Marilyn fue mucho más que una mujer de cine, que una estrella, que la intérprete de Con faldas y a lo loco (1959) y Vidas rebeldes (1961), y por supuesto que la esposa enamoradísima del orgulloso Arthur Miller, quien se empeñó inútilmente en reproducir con ella el argumento de Pigmalion, hasta hacerle un daño irreparable, del que nunca se repondría y le llevaría a barbaridades que acabarían con ella. Más tarde supimos que a la vez que todo lo anterior, andaba en tratos con el sinvergüenza de Sinatra, lacayo insensible del poder establecido, fuera la Mafia o los Kennedy, ya ven. Pero, según escribíamos, Marilyn Monroe fue mucho más, que para muchos significaba mucho menos: un animal herido por la vida, las propias limitaciones morales y genéticas, y en fin, las decepciones que acabaron por abrumarla de alcohol y antidepresivos y que le echaron encima todos aquellos que le prometieron cobijo (eso era lo que buscaba la chica de los comienzos) y solamente le proporcionaron azotes morales y puede que también físicos. Un cervatillo maltratado en la selva de aquella Norteamérica de los cincuenta y sesenta. ¿Se acuerdan de la Nueva Frontera?
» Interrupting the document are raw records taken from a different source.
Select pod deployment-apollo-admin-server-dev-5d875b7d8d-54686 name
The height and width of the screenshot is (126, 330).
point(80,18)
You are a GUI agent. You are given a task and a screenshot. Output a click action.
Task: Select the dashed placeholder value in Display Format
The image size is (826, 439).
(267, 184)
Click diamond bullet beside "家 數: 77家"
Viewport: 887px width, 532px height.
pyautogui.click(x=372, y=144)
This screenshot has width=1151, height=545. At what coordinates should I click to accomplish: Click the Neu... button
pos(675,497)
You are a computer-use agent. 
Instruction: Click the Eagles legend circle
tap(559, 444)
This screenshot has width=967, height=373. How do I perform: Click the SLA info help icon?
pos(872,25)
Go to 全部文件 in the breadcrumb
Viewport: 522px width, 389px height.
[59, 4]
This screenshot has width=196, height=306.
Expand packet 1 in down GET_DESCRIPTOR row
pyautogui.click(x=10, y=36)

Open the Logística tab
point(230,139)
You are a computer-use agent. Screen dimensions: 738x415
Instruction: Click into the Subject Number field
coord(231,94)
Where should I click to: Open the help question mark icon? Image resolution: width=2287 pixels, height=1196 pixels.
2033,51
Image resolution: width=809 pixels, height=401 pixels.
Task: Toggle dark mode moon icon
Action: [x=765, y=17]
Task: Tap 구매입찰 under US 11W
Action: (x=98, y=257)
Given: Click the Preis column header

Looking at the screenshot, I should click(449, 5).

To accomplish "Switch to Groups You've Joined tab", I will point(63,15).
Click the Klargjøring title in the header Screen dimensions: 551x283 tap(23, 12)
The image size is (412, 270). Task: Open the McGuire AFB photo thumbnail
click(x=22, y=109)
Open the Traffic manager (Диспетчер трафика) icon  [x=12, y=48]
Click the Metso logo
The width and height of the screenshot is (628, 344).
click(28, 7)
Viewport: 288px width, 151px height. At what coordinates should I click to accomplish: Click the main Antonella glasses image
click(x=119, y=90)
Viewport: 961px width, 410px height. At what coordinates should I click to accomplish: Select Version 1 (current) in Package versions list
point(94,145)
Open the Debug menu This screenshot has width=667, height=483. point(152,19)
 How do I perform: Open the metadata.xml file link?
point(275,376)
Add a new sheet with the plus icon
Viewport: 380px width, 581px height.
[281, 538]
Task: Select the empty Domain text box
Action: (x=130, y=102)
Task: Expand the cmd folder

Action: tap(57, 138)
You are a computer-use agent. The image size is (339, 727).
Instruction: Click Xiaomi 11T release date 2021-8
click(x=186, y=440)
Cuando alguien me comenta que se ha dado con alguna sucesora, suelo sonreírme. Es imposible. Hasta el punto de que me niego a visionar bioclips sobre su vida, desperdicios de una auténtica maravilla. Y en fin, para que nos entendamos definitivamente, recupero algo ya escrito. Marilyn me fascinó desde una nunca perdida tristeza inocente. En ella se daba cita la historia de tantos perdedores del cine y de la sociedad yanqui. Tal vez, de nuestra humanidad perdida. Y me entrego al recuerdo de las palabras de Hawks cuando comenzó a dirigirla: «Es una actriz mediocre, pero las cámaras se enamoran de ella». El grandullón de Hawks dio en la diana.

Marilyn Monroe/Norma Jean, in memoriam.